▶ _Objective_:
Pick out every line in the records below that contains the word "icon", and copy each one.
# START OF Data for this task
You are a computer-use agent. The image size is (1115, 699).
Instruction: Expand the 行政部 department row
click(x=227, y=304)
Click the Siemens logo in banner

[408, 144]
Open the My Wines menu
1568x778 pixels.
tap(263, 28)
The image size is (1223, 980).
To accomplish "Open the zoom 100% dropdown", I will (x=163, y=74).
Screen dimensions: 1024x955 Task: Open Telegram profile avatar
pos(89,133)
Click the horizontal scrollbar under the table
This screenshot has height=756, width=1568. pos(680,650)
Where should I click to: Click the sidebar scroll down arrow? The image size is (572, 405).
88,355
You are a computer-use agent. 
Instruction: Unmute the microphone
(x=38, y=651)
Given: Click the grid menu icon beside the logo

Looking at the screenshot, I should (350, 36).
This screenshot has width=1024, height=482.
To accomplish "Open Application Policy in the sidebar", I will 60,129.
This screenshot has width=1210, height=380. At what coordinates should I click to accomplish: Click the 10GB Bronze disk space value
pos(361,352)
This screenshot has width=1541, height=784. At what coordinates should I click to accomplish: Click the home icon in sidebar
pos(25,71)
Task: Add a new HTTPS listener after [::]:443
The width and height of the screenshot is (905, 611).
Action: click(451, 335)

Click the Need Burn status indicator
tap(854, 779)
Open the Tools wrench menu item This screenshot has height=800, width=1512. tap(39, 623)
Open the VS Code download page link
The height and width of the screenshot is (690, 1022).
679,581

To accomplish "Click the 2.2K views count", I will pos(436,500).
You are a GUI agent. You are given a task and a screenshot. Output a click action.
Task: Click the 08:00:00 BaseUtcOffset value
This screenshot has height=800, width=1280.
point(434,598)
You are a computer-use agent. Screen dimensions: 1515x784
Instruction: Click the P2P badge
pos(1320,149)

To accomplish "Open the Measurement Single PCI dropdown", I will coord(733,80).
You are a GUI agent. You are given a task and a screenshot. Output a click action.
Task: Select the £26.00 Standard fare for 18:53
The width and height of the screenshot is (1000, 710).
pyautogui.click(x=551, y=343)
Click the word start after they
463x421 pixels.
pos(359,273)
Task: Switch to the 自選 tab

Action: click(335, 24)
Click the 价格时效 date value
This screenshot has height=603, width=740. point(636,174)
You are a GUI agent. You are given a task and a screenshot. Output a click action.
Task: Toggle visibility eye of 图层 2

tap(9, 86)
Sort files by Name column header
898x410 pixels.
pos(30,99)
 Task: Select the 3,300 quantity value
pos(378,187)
# END OF Data for this task
▶ _Task response_:
Given: Click the grid menu icon beside the logo
This screenshot has width=1541, height=784. At what coordinates should I click to accomplish: Click the home icon in sidebar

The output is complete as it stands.